Y su audio de vuelta me hizo saltar de mi pequeña burbuja antivirus. Esa capa protectora de teletrabajo, de adolescentes domesticados al mundo online, habituados al confinamiento mucho antes de la pandemia, en la que vivo hoy.
“Andreíta querida, recién me levanto y veo en el celu tu mensajito. Yo me estoy cuidando pero extrañando un poco, porque siempre venía alguno de mis nietos. Algunos más, otros menos, según sus trabajos y las distancias, pero todos los días me visitaban. Tengo que buscar la receta. Yo últimamente estoy cocinando poco, porque la artrosis me tiene bastante mal, sobre todo mi mano derecha. No recuerdo donde tengo la receta, pero te la busco y en cuanto la encuentre te la mando”.
Imaginé su soledad de televisor y teléfono, de conexión fría, de palabras sin abrazos, de timbre mudo. Y salí por un rato de mi burbuja al mundo ahí afuera, pleno de historias infinitas de soledad multiplicadas tras cada balcón, cada ventana.
Alicia, me cuentas que tuviste el impulso de llevar a tus perros cuando escuchaste llorar a los hijos de tu vecino. Mostrárselos protegidos por una puerta de cristal que hay en tu edificio, para que vean sus monerías y conecten un rato con lo que hay vivo fuera de sus cuatro paredes.
Y yo te animo. A tocar el timbre de alguien más en tu barrio que esté sola, y dejarle acariciar con la vista y dos metros de distancia la ingenuidad de una sonrisa perruna.

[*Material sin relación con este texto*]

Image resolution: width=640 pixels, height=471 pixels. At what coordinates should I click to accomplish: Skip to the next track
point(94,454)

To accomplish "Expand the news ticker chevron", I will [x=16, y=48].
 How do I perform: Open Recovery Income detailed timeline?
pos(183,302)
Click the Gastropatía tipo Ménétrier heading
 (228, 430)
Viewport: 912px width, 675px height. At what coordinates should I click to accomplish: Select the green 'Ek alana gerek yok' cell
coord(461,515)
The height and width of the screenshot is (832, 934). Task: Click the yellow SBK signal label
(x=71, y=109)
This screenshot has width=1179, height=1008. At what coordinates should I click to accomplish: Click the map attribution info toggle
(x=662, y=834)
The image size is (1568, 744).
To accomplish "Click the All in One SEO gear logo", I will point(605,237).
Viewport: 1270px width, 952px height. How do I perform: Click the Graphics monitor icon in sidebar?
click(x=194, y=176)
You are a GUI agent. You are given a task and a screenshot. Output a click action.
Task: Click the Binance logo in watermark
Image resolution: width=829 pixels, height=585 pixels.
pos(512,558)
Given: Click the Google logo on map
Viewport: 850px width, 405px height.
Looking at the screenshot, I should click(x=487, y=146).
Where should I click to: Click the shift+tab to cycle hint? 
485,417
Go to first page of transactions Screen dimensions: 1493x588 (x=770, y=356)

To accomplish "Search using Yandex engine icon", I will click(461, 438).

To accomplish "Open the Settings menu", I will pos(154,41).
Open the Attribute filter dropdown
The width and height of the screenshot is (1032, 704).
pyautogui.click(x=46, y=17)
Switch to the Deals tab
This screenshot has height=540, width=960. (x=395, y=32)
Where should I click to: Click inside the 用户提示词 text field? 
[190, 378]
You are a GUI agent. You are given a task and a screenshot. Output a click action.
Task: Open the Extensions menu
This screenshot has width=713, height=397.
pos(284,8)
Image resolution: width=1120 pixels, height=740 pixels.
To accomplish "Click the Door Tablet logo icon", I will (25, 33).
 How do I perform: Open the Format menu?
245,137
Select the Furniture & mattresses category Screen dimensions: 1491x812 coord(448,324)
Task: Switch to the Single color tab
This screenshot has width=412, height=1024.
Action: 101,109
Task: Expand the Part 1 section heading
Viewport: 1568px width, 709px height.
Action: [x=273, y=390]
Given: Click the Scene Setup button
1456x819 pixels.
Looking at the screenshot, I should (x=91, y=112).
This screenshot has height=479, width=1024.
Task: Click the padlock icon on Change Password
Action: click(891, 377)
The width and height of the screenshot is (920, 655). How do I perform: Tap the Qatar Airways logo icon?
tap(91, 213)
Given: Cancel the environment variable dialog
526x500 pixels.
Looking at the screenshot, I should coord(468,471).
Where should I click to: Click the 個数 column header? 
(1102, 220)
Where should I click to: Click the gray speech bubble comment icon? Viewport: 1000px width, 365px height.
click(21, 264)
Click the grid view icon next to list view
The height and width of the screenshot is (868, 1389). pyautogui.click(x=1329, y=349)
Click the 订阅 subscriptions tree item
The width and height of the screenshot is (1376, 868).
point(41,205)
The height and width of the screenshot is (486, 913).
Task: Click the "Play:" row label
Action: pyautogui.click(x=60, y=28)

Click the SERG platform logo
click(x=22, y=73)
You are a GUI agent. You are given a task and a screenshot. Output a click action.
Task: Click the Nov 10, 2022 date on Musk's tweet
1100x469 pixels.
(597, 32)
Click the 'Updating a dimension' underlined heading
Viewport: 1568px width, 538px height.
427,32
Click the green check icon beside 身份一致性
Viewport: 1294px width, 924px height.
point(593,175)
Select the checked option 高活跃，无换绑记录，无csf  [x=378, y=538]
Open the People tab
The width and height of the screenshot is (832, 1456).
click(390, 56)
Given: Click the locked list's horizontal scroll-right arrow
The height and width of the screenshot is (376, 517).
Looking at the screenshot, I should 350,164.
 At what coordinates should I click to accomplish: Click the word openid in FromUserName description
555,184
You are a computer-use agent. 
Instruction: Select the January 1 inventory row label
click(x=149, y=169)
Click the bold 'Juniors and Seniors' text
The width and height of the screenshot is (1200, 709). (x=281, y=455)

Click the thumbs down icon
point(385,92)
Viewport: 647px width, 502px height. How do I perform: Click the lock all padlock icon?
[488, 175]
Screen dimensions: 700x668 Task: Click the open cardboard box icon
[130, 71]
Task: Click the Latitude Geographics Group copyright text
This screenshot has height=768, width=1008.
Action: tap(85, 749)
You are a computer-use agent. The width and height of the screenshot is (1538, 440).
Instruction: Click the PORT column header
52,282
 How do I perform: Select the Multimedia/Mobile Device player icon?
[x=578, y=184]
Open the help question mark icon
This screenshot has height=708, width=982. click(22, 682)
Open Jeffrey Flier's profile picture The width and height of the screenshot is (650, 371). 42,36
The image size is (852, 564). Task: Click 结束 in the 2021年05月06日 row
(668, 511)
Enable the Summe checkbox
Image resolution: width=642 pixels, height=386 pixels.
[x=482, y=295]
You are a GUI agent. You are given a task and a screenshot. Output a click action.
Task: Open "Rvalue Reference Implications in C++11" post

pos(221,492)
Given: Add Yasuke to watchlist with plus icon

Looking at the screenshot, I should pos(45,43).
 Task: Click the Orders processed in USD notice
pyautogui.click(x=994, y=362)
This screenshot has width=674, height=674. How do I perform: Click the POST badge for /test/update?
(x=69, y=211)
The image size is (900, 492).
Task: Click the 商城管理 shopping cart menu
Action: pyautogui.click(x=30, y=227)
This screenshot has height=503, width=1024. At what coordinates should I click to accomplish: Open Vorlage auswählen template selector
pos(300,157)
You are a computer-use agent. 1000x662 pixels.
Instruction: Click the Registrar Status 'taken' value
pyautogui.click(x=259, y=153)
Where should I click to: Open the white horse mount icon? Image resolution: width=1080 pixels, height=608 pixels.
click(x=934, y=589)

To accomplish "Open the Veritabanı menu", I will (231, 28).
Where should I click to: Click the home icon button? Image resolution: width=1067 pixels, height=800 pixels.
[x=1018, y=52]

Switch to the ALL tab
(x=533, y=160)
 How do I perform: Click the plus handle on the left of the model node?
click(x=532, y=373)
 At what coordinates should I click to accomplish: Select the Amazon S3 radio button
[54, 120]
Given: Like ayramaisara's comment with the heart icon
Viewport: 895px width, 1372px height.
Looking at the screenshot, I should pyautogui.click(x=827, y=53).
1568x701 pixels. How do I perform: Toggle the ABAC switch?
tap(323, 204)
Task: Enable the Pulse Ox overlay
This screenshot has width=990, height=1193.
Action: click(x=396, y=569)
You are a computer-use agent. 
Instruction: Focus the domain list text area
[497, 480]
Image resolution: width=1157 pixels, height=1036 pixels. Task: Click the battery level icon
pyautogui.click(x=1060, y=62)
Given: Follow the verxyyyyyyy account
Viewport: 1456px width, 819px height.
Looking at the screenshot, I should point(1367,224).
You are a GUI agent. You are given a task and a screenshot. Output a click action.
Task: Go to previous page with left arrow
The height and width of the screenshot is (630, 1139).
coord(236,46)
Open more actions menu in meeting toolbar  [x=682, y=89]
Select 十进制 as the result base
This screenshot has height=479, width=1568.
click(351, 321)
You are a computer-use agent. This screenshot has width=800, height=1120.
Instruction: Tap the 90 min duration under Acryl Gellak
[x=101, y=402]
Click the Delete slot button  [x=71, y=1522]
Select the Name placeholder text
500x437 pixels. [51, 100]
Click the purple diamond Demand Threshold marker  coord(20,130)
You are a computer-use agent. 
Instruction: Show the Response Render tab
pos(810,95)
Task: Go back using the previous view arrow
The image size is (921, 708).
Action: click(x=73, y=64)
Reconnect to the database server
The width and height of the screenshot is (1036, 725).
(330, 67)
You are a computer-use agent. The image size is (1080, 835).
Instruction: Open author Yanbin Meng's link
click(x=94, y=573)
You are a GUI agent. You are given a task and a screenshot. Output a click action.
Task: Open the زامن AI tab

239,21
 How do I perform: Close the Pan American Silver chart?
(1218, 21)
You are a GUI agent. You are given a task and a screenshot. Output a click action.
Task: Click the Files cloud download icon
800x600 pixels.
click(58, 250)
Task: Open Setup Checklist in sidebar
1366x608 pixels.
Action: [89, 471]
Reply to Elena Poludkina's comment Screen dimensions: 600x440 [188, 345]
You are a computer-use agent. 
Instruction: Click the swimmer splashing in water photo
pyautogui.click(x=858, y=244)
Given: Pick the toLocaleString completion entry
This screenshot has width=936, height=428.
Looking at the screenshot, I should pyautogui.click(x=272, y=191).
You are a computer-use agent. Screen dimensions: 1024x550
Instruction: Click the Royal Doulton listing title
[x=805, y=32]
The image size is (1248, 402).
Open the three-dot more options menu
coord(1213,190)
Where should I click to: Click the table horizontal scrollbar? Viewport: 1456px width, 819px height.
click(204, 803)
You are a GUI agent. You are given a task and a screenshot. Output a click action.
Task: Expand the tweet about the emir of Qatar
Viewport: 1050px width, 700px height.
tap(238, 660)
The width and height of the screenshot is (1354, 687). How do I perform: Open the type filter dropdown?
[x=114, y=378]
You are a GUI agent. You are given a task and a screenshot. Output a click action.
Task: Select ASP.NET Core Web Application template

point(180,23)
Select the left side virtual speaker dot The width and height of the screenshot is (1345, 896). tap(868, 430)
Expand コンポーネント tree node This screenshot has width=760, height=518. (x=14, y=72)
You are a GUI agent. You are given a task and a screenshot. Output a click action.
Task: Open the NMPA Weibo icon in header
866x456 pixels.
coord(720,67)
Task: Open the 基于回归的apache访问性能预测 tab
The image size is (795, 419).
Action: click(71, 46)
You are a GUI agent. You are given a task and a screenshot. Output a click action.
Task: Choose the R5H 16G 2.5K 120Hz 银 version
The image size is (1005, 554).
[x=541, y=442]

El Horacio de Cortázar pide a sus vecinos un paquete de yerba y unos clavos, monta un andamio volante de ventana a ventana, solo por no bajar al calor de una siesta estival.
Y ahora yo daría cualquier cosa por comer una pasta frola de mi abuela y abrazarla.
Mi abuela encuentra la receta en un cuaderno amarillento. La lee y me devuelve otro mensaje con su voz. Entre los ingredientes hay una copita de coñac, me dice que luego hay que dejarla descansar. Le pregunto si tiene que descansar la masa o yo, después del coñac. Me manda otro audio con su risa y unos emoticonos de corazones.
Le paso el mensaje a mi hija, ella lo transcribe y hornea una tarta de manzanas, que es lo que tenemos a mano.
Huele a mi casa, a mi horno, a canela. Tomamos un té con tarta calentita y abrazo a mi hija.
Ella no entiende que su tarta sabe a membrillo, que sus brazos son los de una señora de 91 años que vive a once mil kilómetros. Que la aprieto fuerte para que ninguna abuela esté sola cocinando tartas para nietos ausentes.